▸ Exercise details
In the entries below, find the lines with the word "bubble" and copy them.

▸ Provided data
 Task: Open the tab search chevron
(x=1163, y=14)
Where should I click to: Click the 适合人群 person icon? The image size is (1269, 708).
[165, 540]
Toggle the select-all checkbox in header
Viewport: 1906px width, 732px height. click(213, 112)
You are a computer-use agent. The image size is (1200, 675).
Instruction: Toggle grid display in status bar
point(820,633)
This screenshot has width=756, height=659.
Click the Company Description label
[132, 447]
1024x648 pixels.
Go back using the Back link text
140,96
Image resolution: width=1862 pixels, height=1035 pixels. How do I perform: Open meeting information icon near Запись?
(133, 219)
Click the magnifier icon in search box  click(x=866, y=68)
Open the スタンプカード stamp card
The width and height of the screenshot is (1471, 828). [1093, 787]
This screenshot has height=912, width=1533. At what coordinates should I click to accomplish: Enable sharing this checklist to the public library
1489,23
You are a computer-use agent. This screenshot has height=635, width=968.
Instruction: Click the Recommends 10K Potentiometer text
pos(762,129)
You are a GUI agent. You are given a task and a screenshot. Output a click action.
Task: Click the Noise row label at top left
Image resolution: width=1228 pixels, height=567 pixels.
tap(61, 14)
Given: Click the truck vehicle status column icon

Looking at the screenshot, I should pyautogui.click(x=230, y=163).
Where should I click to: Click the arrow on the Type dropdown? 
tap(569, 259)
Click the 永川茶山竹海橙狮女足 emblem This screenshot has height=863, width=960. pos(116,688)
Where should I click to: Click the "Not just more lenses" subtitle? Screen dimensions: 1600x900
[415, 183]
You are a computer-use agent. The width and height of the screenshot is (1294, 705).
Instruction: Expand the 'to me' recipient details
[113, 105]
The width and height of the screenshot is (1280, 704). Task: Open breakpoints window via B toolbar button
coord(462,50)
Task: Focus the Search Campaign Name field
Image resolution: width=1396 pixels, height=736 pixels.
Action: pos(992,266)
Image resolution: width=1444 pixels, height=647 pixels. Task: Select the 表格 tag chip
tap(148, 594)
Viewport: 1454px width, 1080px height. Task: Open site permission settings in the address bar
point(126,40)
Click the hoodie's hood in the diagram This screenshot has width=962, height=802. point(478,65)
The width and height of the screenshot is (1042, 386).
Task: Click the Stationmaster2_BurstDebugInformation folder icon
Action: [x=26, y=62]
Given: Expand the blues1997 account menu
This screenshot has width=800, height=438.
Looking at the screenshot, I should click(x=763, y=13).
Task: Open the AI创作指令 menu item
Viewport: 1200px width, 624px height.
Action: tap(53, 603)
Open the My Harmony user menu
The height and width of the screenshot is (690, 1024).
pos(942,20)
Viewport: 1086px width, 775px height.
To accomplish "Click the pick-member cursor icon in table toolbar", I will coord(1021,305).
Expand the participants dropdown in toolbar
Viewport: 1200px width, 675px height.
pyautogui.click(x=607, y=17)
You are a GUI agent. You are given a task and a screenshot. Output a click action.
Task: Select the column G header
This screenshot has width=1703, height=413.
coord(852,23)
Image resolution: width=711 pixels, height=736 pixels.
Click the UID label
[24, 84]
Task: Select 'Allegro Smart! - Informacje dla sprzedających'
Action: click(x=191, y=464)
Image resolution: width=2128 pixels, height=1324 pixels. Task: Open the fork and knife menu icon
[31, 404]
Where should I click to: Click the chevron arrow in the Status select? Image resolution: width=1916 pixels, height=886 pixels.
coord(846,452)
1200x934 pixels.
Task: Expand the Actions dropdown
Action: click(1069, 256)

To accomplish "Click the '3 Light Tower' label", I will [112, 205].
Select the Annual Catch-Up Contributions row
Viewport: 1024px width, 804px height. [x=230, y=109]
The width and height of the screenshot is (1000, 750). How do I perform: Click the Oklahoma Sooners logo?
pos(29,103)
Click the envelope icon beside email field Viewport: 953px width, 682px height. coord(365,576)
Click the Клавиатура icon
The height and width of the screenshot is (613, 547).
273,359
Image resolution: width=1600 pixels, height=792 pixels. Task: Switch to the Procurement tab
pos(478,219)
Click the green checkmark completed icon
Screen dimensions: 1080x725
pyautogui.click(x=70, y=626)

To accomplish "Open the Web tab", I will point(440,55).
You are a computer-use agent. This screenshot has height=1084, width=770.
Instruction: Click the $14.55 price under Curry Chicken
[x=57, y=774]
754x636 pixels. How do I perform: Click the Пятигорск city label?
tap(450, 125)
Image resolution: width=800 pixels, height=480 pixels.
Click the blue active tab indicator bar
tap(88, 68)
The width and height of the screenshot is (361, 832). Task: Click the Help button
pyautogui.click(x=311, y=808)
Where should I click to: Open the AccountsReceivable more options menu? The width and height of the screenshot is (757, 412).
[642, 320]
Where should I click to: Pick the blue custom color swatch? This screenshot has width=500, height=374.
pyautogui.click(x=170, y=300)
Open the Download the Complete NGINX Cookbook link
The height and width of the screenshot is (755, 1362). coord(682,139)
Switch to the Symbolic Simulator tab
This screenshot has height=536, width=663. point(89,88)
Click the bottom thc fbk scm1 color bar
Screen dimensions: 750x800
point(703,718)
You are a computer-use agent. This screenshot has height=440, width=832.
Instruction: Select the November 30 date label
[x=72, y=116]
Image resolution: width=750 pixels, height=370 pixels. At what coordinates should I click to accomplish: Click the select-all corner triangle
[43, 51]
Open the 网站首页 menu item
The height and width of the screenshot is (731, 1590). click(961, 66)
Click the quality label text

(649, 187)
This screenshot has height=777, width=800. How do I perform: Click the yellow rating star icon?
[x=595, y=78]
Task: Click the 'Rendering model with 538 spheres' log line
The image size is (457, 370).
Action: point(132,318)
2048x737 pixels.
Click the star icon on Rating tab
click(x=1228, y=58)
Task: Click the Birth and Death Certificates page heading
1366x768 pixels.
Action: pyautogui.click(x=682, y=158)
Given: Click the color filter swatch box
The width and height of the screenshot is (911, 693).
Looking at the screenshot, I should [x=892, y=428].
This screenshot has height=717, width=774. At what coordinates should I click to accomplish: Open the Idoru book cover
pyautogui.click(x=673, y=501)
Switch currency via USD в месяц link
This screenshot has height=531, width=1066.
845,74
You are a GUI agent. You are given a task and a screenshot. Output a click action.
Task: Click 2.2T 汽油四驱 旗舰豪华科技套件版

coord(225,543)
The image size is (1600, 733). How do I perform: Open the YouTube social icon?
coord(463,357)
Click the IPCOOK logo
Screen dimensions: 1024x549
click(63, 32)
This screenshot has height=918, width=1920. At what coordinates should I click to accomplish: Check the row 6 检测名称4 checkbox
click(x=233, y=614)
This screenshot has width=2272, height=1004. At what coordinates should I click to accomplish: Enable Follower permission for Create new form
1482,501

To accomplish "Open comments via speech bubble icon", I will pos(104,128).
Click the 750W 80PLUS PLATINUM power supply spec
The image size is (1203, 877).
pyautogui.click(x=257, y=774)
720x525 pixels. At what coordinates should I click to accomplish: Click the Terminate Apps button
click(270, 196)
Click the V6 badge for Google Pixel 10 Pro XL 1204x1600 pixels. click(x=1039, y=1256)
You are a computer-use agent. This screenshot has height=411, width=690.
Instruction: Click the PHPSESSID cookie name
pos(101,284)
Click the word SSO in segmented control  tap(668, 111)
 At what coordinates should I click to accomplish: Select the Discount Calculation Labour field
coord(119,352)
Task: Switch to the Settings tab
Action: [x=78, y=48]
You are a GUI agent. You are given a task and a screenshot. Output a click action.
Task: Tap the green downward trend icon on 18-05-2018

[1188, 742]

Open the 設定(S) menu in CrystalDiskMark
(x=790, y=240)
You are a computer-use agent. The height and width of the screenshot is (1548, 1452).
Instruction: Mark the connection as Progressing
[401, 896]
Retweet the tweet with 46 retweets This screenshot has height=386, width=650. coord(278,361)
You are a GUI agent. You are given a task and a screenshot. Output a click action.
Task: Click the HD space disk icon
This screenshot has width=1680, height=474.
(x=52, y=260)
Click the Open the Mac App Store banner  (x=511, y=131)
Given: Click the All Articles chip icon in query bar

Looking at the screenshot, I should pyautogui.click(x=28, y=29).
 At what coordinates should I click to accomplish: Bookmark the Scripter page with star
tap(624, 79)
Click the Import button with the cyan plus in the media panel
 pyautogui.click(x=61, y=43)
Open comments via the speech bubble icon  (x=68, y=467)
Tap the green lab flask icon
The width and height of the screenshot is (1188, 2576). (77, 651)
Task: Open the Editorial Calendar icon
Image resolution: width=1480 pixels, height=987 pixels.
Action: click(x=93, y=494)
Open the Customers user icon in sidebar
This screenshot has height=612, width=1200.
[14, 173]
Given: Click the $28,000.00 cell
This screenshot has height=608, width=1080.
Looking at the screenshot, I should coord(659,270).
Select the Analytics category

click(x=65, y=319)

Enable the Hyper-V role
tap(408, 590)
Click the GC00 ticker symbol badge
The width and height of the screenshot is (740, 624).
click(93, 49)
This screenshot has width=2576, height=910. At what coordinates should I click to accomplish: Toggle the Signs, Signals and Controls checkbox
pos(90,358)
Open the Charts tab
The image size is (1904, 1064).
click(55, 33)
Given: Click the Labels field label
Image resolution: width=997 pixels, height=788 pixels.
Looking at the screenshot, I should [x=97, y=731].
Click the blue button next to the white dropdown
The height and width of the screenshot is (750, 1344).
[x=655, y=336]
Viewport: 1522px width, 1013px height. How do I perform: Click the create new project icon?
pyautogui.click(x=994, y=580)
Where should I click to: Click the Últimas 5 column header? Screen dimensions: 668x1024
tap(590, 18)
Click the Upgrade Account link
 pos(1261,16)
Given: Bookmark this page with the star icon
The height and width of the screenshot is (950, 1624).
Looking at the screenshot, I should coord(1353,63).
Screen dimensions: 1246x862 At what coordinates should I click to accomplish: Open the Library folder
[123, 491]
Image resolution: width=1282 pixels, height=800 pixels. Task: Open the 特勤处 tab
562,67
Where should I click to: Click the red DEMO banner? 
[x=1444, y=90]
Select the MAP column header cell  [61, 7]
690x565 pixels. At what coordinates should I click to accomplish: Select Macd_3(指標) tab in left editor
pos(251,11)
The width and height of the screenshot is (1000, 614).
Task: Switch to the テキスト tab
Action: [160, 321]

▸ Your solution
To accomplish "Open comments via speech bubble icon", I will pos(104,128).
Open comments via the speech bubble icon  (x=68, y=467)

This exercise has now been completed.